I’m not making excuses for Penn’s less than inspiring performance, and I’m certainly not saying that the judges should have given BJ the benefit of the doubt because he was the defending champ.  I’m saying they didn’t even have to.  The fight speaks for itself and those first three rounds (at least) were all Penn.  Douglas Crosby, who scored this fight 50-45 Edgar, is a horrible judge and proud of it.  He took to the internet days after the fight to defend his decision and childishly declare himself a “judging genius” on the message boards of MMA Underground.   Howard Hughes, who scored it 49-46 Edgar is not much better.  I liked him more when he was a reclusive eccentric inventor/pilot/filmmaker.  After the fight, Dana White commented that he did not agree with the 50-45 decision.  We’ve seen him routinely dog referee Steve Mazzagatti for incompetence and poor decision-making, so why hasn’t Dana gone after Crosby?  If the UFC wants to hold on to its credibility, I think he has to.  In a decision as bad as this one, with stakes as high as this one, BJ Penn isn’t the only one who loses.  The entire sport suffers.
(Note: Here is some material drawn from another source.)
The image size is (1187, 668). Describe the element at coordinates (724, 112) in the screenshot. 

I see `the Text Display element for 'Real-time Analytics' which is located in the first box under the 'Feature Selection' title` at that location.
Forget the antics of Anderson Silva, the real controversy at UFC 112 was BJ Penn losing his belt to a surprisingly game but still undeserving Frankie Edgar.  Edgar looked better than anyone could have possibly expected, but he did not do enough to take Penn’s belt away from him.  The one saving grace is that an immediate rematch is already tentatively set for UFC 118 on August 28th in Boston.  But that’s not enough for me.  I’m going to need judge Douglas Crosby to turn in his badge and gun for this.  Get him off the force.  At a time when MMA is gaining more mainstream media attention, fighters, referees, and judges need to be held accountable for their actions.  This is still a new sport fighting for legitimacy, and this decision was anything but legitimate.  BJ Penn is no longer champion after a close five round fight in which he only lost one round.  It seems more like a professional wrestling storyline than an actual athletic competition.  I half expected WWE Chairman Vince McMahon to interrupt the post-fight press conference and whisk Frankie Edgar and Douglas Crosby away in a black stretch limo.